I draw a breath before I speak.
“Alexis, I thought I was drowning in you, but that isn’t true. Drowning implies a struggle and I’m just not willing to fight it. I am absolutely, out of my mind, hopelessly in love with you. And this house?” I gesture behind me. “This is an investment in something I believe in more than I’ve ever believed in anything. A future with you. Alexis, this is our house.”
She goes pale and I’m pretty sure she stopped breathing half a minute ago. I let the words settle before I continue, “This is our future house. It’s not for us to live in today, or tomorrow, or even next year. But it’s where our future will live, starting today. Everything we can have, every struggle we will overcome, all the joy, the laughs and the mind-bending sex, it lives here, filling every space with the memories that are yet to come. And this is where they will remain until you are ready to live them with me.”
I turn from her and walk farther into the house, passing the large archway on the left that leads to the living room. Instead, I turn to the stairs on my right and lay a hand on the white banister that runs up the length of it. She doesn’t move, still standing just outside of the open door. I say, “These stairs? Our son will scoot down those steps on his stomach when he’s just a toddler. That driveway?” I point beyond her out of the door; she seems to resist the urge to turn her head back.

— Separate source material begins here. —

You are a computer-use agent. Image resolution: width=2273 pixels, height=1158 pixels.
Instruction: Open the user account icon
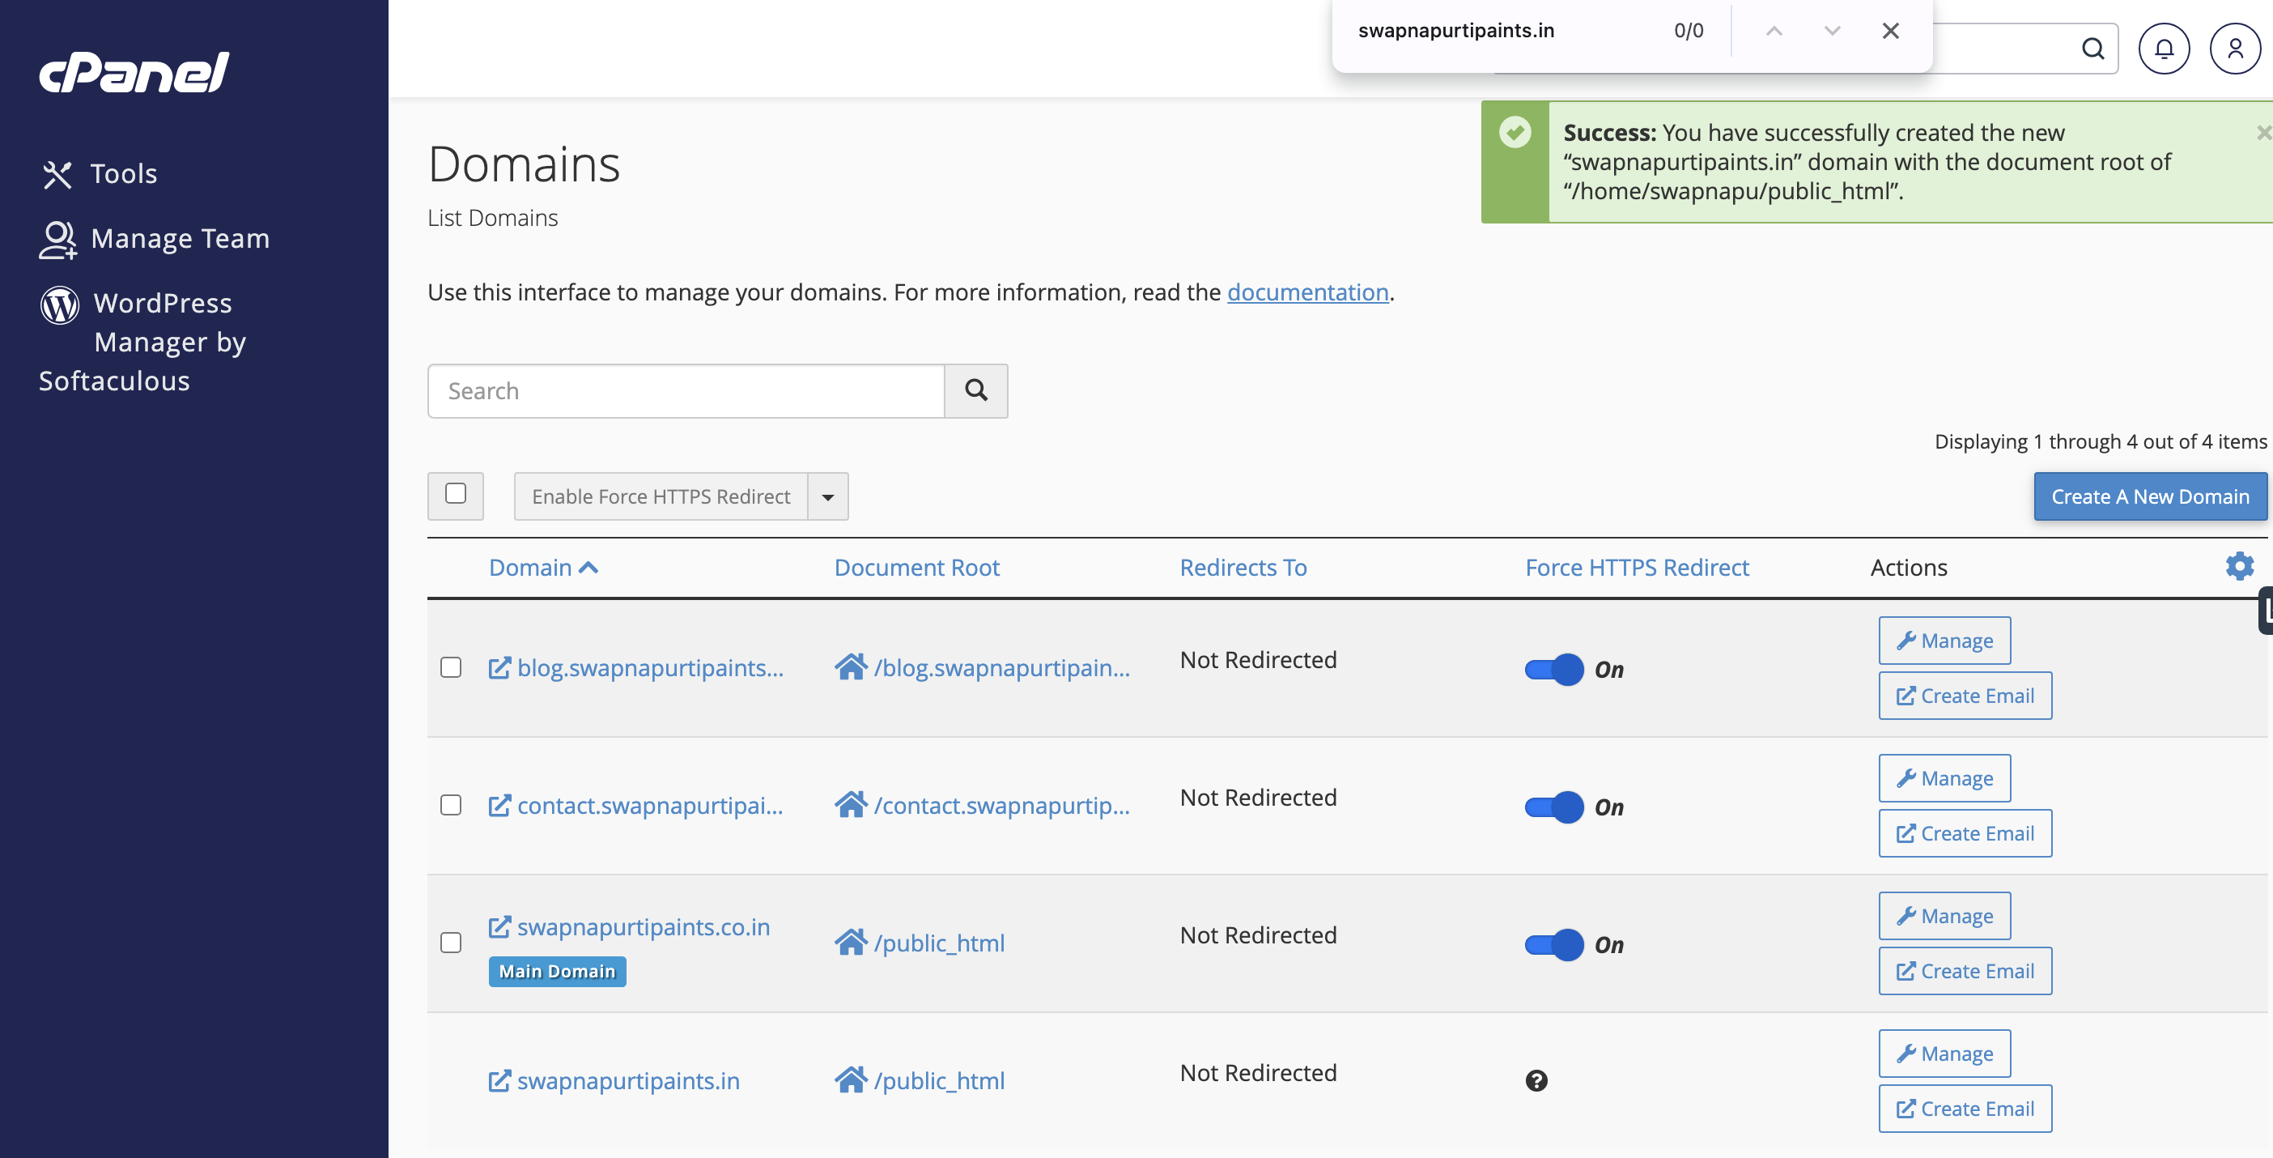click(x=2234, y=49)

“That’s where our son will fall and scrape his knee when he’s learning to ride a bike. That porch is where we’ll sit and wait for the rainstorms that never come, because San Diego’s always in a drought.”
I notice the way her hand rises to her parted mouth. She takes a step inside, her eyes moving up to the vaulted ceiling and taking in the chandelier overhead. I turn from her and walk farther inside, toward the second archway at the end of the hall, which gives way to the kitchen. There’s light from the large sliding glass doors that leads out back.
“And that backyard? That’s where we’ll have barbecues and you’ll te
ll all our friends the story about how I bought this house for us when you weren’t even speaking to me.” I turn to see her and she is only a few feet behind me. Her expression, beyond shock, is unreadable. I go on, “And you’ll laugh and tell them you thought I was crazy because it was an absolutely blind leap of faith.”
Her eyes finally move toward my face. They’ve been averting my line of sight this whole time. I latch my gaze to hers and can almost hear it lock in place. I know she isn’t going to look away. Her breaths are slow. I take a step toward her and she doesn’t try to step back.
“But you know what I will tell them?” I lower my voice with each deliberate step I take in her direction. “I’ll tell them that it would’ve crazy of me not to take the leap of faith. However slim the hope may be, you’re worth the risk of trying, and the risk of failing in the process. Because my biggest regret in my life would be letting you walk away, not putting up a fight, not convincing you that the best parts of your life are not behind you, they are in front of you. In our future together. And all you have to do is let down your armor and let me in, give our future a chance to live.”
Her breath hitches in her chest and she lowers her hand to the base of her throat. She begins to shake her head with what I hope to God is disbelief.
XLIV
Alexis
There’s a weight in my chest. Something is pressing my heart into my ribcage. Something heavy. He’s coming closer and I can’t move. It’s like tree roots are growing up from the floor, wrapping around me and securing me to the spot. My eyes burn and I’m terrified they will flood with tears. The surge of emotions I’m feeling is mind bending.
“Leo, this is too much.”
My last words are almost a whisper. Why words seem to fail me right when I need them the most, I’ll never know. I meant to say that what I’m feeling is too much. I’ve been pulled underwater. I don’t even know if I’m being held down or if I just never learned how to swim.